===== Excerpted text

It is expected that this Step will last one to six months depending on your company’s existing appreciation of working with Corporate Social Responsibility (CSR) and the responsibilities that come with such appreciation. If your company is already working with Responsible Supply Chain Management (RSCM) in your own way or in collaboration with others, it may take time to assess and appreciate the added value of the approach and collaborative effort offered by IMPA ACT.
Step 1 involves the following:
1. Commit to working with Responsible Supply Chain Management (RSCM)
Today, it is a globally established expectation that businesses act responsibly. Corporate Social Responsibility (CSR – the term used by IMPA) or Corporate Responsibility describe this notion. Part of acting responsibly is ensuring that businesses in your company’s value chain also act responsibly. RSCM is thus part of CSR and it is increasingly expected by your company’s stakeholders, when they assess whether your company is responsible or not. With this initiative IMPA provides members with the opportunity to demonstrate best practice and cost-effective RSCM. However, as a Purchaser you will have to establish that your executives are committed to work with RSCM; and if your company already works with RSCM, whether your executives are ready to apply the latest developments with the collaborative initiative IMPA ACT.

==========
===== Recorded information

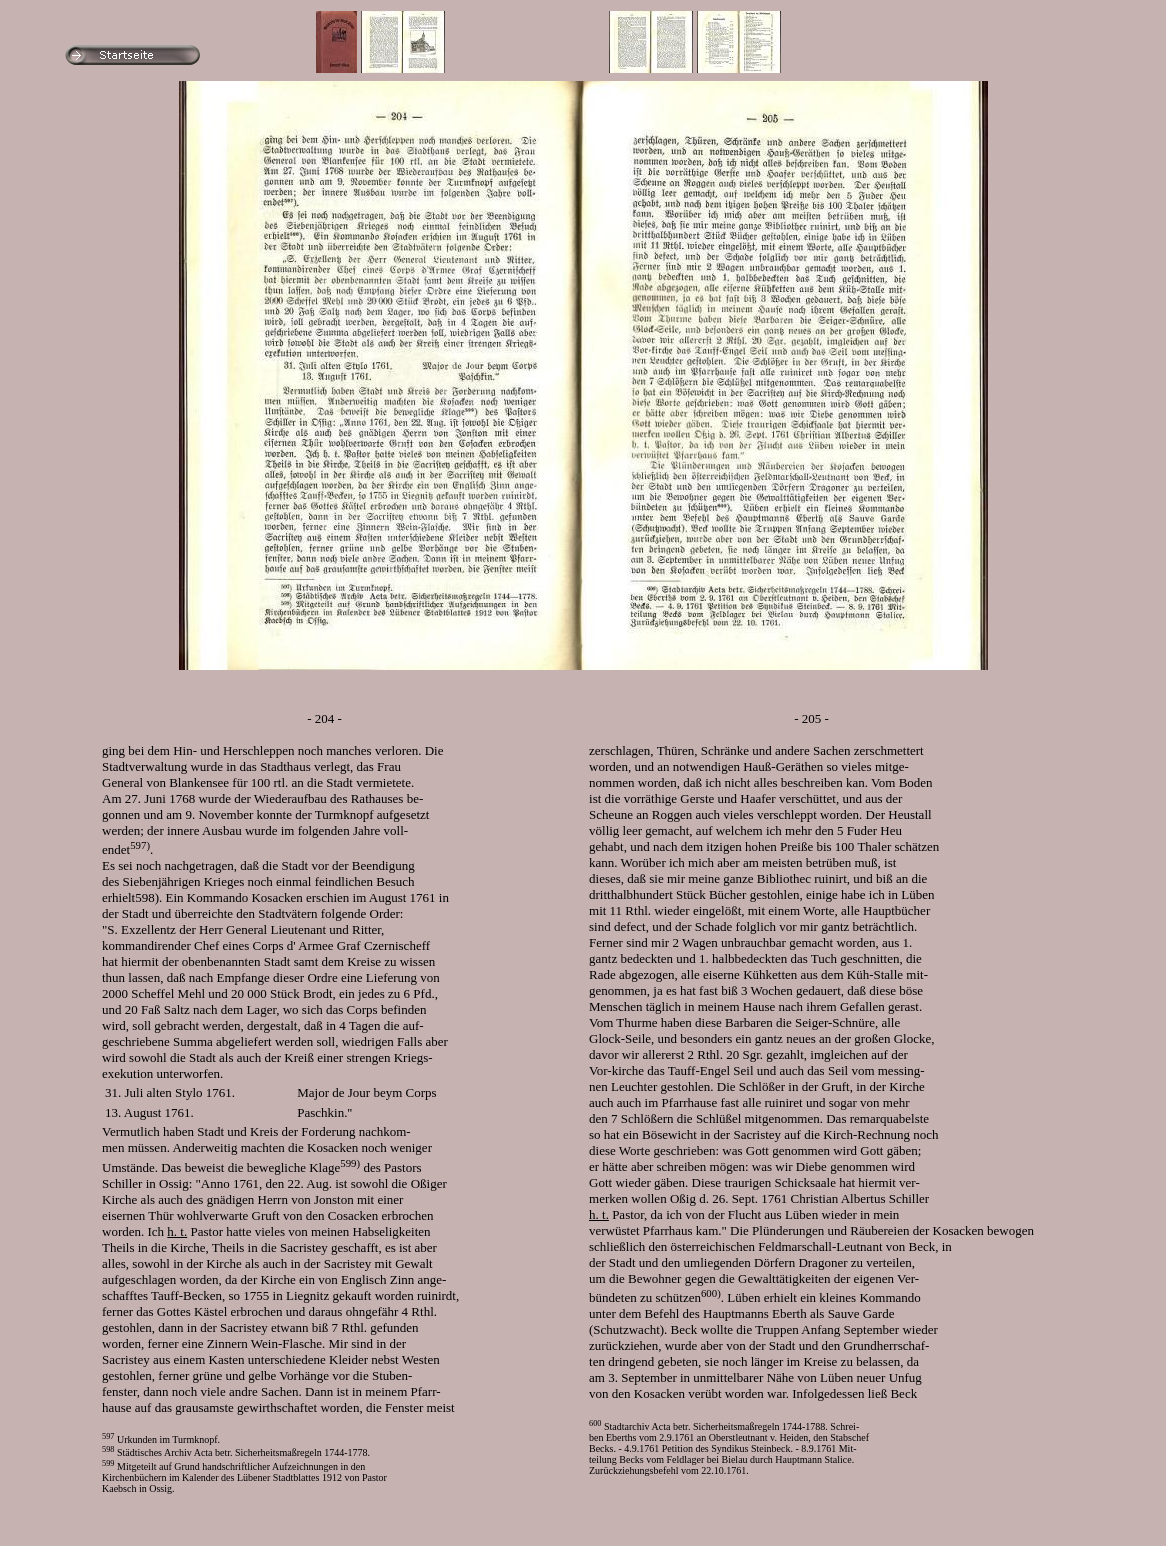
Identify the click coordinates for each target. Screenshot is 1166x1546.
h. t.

==========
===== Recorded information

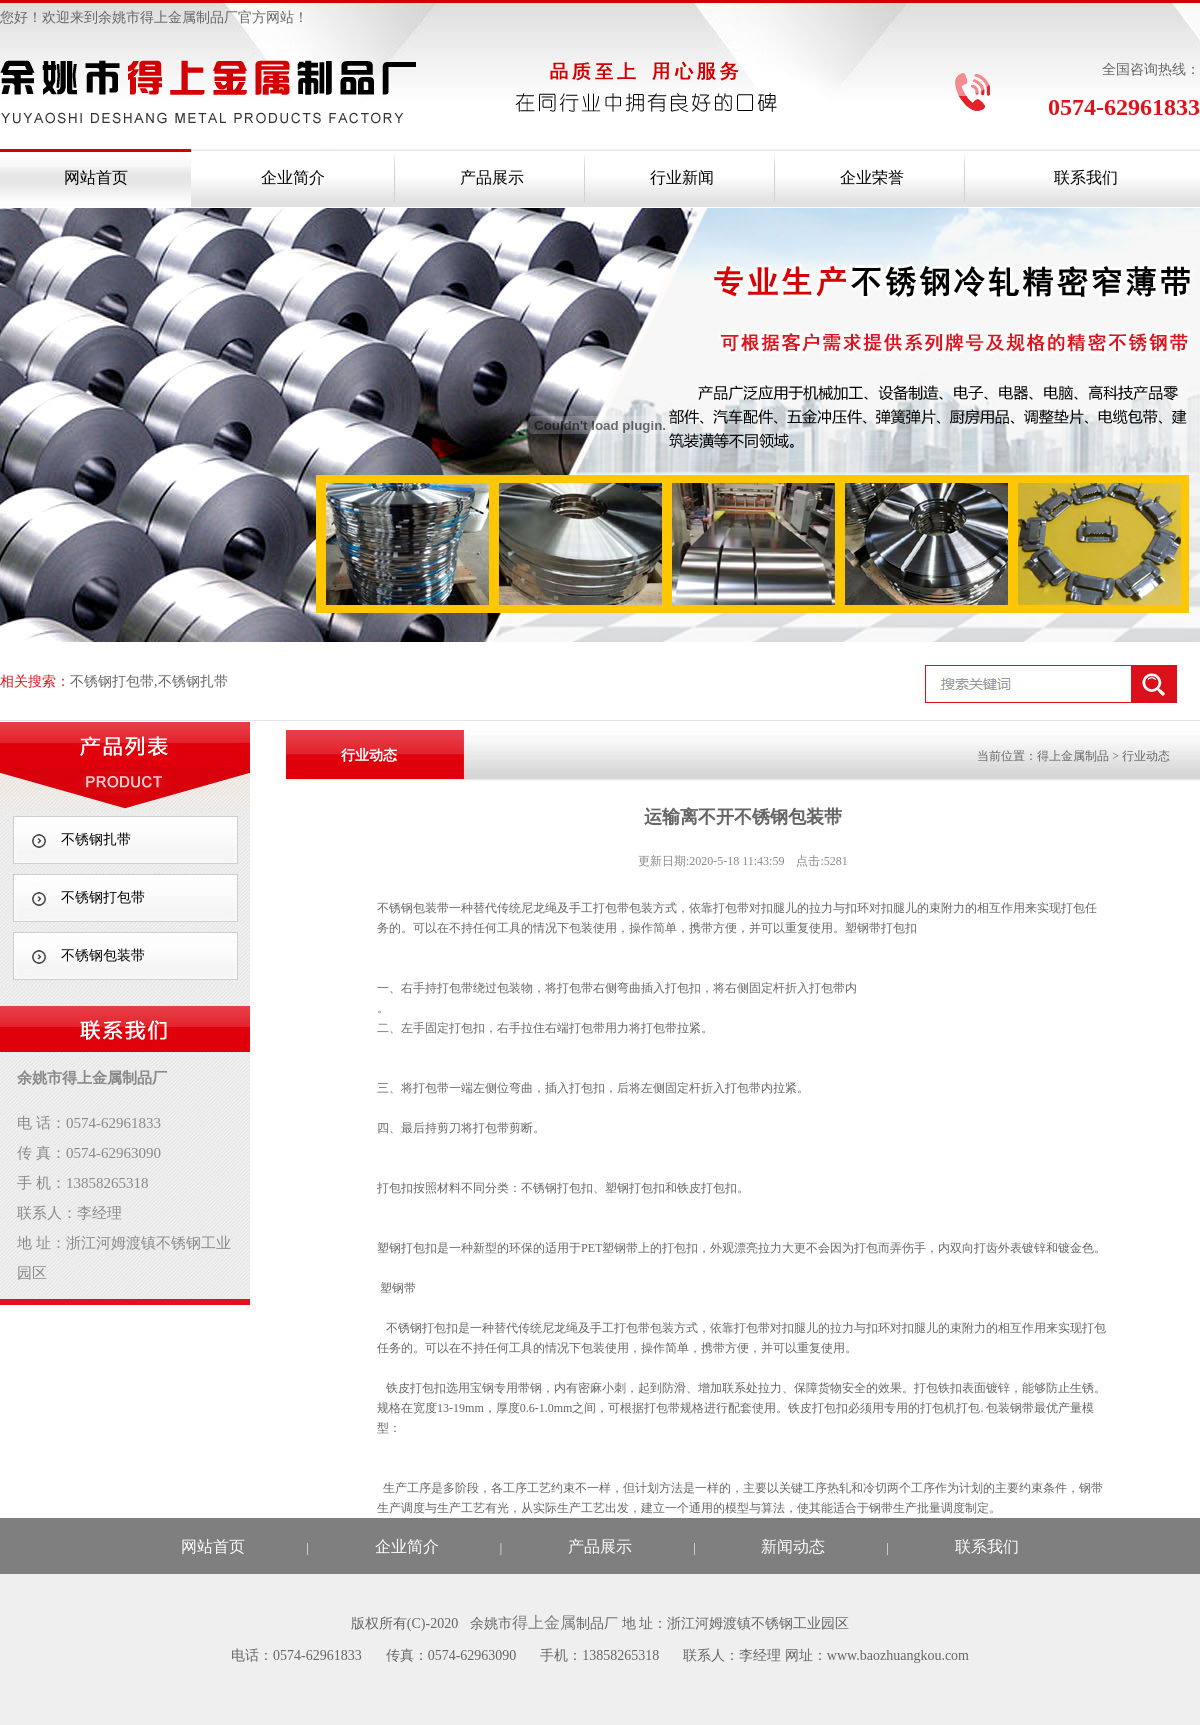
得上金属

==========

### [Exercises to complete]
(a) According to the Responsible Supply Chain Management text, how long is Step 1 expected to last?
(b) Continue the text on Responsible Supply Chain Management from its final sentence.

### [Answers provided]
(a) One to six months, depending on the company's existing appreciation of working with Corporate Social Responsibility.

(b)
2. Commit to live up to requirements of the Supplier Code of Conduct (SCoC) in your own company
Your company will have to walk the talk. It is, of course, unacceptable that you start raising requirements towards your suppliers if your company does not live up to the same requirements. The international standard for responsible business behavior has been defined by the international community in the UNGPs, which are reflected in the SCoC. The international standard sets the bar quite high for the systems that businesses are expected to have in place to manage their impacts on sustainable development. In order to retain credibility towards your suppliers your executives will have to commit to implement the requested systems in your own company. The advantages for your company of implementing the SCoC expectations are similar to those that you would highlight as motivation towards your suppliers. Your executives should be aware of the expectations and need for resources in implementing the expectations from the SCoC.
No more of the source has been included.